Hello.
After a few days of pondering the issues, I would like to explain what I
suggested in my previous message, in more detail and (hopefully) more
clearly.
What I'm about to say is pretty abstract, so it's difficult to convey
the right meaning. Please forgive me if I say something you already
know, or just nonsense :-)
Jesús Quiroga escribió:
I believe a better solution is to design a
domain-specific language, an
idea not very different from your first one.
This DSL would model the interaction between the application and the DB
as it is now, and would be designed to evolve. That's it.

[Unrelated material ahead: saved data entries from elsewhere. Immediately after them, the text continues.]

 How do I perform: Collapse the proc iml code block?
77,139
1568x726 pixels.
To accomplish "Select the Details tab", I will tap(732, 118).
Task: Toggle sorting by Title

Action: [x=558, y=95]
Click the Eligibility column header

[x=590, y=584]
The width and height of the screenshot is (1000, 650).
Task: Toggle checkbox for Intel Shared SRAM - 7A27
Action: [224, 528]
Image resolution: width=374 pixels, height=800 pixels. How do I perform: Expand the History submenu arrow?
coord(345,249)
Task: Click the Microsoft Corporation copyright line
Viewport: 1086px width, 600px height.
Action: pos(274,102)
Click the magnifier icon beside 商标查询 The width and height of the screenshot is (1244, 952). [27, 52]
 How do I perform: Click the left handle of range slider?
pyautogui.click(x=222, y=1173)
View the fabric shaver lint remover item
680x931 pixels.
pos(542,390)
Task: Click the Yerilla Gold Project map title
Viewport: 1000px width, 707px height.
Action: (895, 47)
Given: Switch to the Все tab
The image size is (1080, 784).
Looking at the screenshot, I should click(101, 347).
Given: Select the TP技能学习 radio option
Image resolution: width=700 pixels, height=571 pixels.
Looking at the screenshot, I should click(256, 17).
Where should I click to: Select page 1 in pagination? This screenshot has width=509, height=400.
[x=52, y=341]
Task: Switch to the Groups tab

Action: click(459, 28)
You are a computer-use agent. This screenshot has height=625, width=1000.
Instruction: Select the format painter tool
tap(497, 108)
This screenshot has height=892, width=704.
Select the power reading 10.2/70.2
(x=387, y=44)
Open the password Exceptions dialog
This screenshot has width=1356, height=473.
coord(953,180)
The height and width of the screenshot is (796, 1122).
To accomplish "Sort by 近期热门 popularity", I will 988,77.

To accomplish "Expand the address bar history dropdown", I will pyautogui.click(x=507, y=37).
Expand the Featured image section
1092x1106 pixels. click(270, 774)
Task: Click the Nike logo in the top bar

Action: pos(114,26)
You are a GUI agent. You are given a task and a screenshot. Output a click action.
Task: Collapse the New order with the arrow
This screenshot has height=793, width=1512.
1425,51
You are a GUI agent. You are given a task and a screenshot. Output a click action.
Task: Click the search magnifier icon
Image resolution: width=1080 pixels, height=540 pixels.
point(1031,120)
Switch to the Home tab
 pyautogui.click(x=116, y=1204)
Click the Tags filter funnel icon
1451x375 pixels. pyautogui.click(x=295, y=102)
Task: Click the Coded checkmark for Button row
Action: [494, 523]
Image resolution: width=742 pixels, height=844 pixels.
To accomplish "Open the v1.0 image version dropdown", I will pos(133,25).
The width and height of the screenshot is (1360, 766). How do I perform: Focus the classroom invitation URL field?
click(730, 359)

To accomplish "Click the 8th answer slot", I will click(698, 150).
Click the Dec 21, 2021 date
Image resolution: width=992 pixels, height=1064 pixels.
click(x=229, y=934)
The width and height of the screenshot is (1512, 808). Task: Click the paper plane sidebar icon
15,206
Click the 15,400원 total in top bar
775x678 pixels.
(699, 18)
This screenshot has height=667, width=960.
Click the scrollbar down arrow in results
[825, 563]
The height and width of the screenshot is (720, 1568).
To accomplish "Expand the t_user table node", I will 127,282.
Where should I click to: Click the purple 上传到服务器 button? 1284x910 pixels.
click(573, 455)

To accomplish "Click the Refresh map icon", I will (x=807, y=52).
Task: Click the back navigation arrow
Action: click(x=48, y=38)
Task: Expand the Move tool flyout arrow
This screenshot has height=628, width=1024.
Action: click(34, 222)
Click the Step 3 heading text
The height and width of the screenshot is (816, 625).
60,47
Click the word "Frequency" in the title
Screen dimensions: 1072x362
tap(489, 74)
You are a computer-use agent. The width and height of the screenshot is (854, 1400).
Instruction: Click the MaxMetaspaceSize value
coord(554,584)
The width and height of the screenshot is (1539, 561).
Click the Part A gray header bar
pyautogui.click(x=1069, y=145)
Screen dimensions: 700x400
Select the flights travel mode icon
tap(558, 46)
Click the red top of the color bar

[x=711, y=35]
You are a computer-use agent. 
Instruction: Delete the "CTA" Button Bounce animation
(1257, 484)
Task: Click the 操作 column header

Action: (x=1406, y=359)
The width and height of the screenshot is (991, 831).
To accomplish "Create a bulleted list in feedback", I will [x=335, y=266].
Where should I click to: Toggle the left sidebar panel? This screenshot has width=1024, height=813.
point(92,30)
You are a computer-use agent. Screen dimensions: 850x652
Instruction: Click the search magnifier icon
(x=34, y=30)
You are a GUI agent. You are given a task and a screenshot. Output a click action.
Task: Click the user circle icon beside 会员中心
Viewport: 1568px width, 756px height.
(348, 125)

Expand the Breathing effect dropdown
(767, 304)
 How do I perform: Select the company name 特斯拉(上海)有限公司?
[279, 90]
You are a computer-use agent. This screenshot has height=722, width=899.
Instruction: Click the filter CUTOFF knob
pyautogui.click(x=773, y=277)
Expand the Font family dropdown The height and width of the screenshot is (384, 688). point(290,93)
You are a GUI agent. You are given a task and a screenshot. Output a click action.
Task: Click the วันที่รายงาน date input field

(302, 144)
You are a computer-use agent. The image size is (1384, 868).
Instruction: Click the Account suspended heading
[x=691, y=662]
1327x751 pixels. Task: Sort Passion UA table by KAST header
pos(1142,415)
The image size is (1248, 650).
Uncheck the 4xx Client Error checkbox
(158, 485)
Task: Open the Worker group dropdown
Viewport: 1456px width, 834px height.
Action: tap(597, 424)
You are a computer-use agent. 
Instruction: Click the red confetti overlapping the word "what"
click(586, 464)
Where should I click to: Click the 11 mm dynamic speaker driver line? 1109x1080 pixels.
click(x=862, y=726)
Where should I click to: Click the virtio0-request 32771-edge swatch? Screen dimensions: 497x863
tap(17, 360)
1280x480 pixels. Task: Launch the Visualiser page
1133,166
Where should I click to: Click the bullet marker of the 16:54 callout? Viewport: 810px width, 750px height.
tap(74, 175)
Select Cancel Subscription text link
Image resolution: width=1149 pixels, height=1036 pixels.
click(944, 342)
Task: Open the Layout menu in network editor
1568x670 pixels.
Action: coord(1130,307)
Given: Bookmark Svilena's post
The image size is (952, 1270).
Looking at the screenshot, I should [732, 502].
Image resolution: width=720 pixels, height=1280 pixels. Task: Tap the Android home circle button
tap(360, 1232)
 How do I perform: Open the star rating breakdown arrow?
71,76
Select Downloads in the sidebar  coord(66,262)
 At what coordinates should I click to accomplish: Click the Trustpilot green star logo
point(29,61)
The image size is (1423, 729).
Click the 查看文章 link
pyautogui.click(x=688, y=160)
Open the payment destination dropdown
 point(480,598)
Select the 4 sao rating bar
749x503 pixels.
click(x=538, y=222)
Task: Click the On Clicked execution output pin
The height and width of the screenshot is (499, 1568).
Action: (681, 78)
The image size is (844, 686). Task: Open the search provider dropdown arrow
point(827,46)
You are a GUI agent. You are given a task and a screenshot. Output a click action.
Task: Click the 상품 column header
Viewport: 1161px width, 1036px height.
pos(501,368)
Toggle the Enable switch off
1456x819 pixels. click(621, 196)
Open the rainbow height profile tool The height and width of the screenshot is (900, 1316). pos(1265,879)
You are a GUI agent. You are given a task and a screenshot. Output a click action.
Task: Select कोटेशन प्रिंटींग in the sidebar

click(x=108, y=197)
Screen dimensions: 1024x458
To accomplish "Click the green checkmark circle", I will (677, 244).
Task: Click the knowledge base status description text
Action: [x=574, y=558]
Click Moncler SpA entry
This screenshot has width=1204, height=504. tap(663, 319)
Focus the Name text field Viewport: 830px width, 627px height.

The problem I discuss is how to best access the data store from an
application. I believe the right answer is different for each project,
but it's not difficult to evaluate the alternatives, one by one, in a
given context. I think it is worthwhile to do that in the context of
MediaWiki.
I will refer to wiki modules and databases as if they were 'hosts'
connected to a 'network', to highlight the role of languages in the
operation of the system at runtime.
The first way to access the data store is the 'direct' one:
[polyglot wiki] <--- mysDataL ---> [mysql]
[polyglot wiki] <--- posDataL ---> [postgresql]
[polyglot wiki] <--- db2DataL ---> [db2]
Here, the polyglot wiki module talks to every database using the proper
languages. 'mysDataL' means 'the data language understood by MySQL',
'posDataL' means 'the data language understood by PostgreSQL', etc.
The polyglot wiki promises to learn several languages and to speak them
correctly forever, so, if a new database comes along or any of their
data languages evolves, the polyglot wiki is forced to adapt at a
potentially great cost. Besides, any change to the database schema can
trigger lots of updates to the wiki code, and be very costly too.
The advantages of this way are well known: it is fast, no need to do
design, easy to understand.
The drawbacks are apparently few, but devastating: verbose and complex
code in multiple places in the wiki module, very costly to maintain,
even more costly to evolve. All changes cost a lot, in time and effort.
The second way to access the data store that is usually considered is
the 'indirect' one:
[wiki] <--- wikiDataL ---> [polyglot translator]
[polyglot translator] <--- mysDataL ---> [mysql]
[polyglot translator] <--- posDataL ---> [postgresql]
[polyglot translator] <--- db2DataL ---> [db2]
Here, wikiDataL means 'some relational data definition and manipulation
language suitable for use by the wiki'.
The polyglot translator promises to learn wikiDataL and the other
dialects and to evolve with them, so it has all the problems the wiki
had in the direct way, but now the cost is lower because a lot of
complexity is 'hidden' inside the translator and can't reach the wiki.
As a result, wiki code is not updated as much, and it's much cleaner and
less verbose.
The advantages of this way are: wiki module code is simpler, cost of
evolution is reduced.
The drawbacks are apparently many: it's slower, design is needed, harder
to understand, a new language (wikiDataL), translator can be very
complex. However, the need to reduce the cost to achieve change is
usually so great that these inconveniences are minor in comparison.
Now the interesting bit begins. A third possible way to access the data
store, the 'interpreted' one:
[wiki] <--- wikiNeedL ---> [polyglot interpreter]
[polyglot interpreter] <--- mysDataL ---> [mysql]
[polyglot interpreter] <--- posDataL ---> [postgresql]
[polyglot interpreter] <--- db2DataL ---> [db2]
Here, wikiNeedL means 'some language adequate for the wiki to express
its data access needs and nothing else'.
wikiNeedL is the domain-specific language I wrote about in my previous
message.
The differences between wikiDataL and wikiNeedL are mainly these:
- wikiNeedL would contain just enough wiki concepts to express the
wiki's needs, so it's effectively confined to that domain. wikiDataL
belongs to the relational data model domain, which is quite different.
- in general, wikiNeedL would have different semantics than the
dialects understood by the databases, so the translation step becomes
more like interpretation, rather than just syntactic transformations.
wikiDataL usually has the same semantics than the dialects.
- wikiNeedL would contain just enough concepts to satisfy current
needs, and will be open to extension. wikiDataL aims to be
general-purpose and to fulfill current and future needs.
The main reason to consider the 'interpreted' way is, of course, that it
helps reduce even more the cost to achieve change.
So that's what I was talking about. I will say more about the
differences between the indirect and the interpreted ways in a future
message.
Thanks for your attention.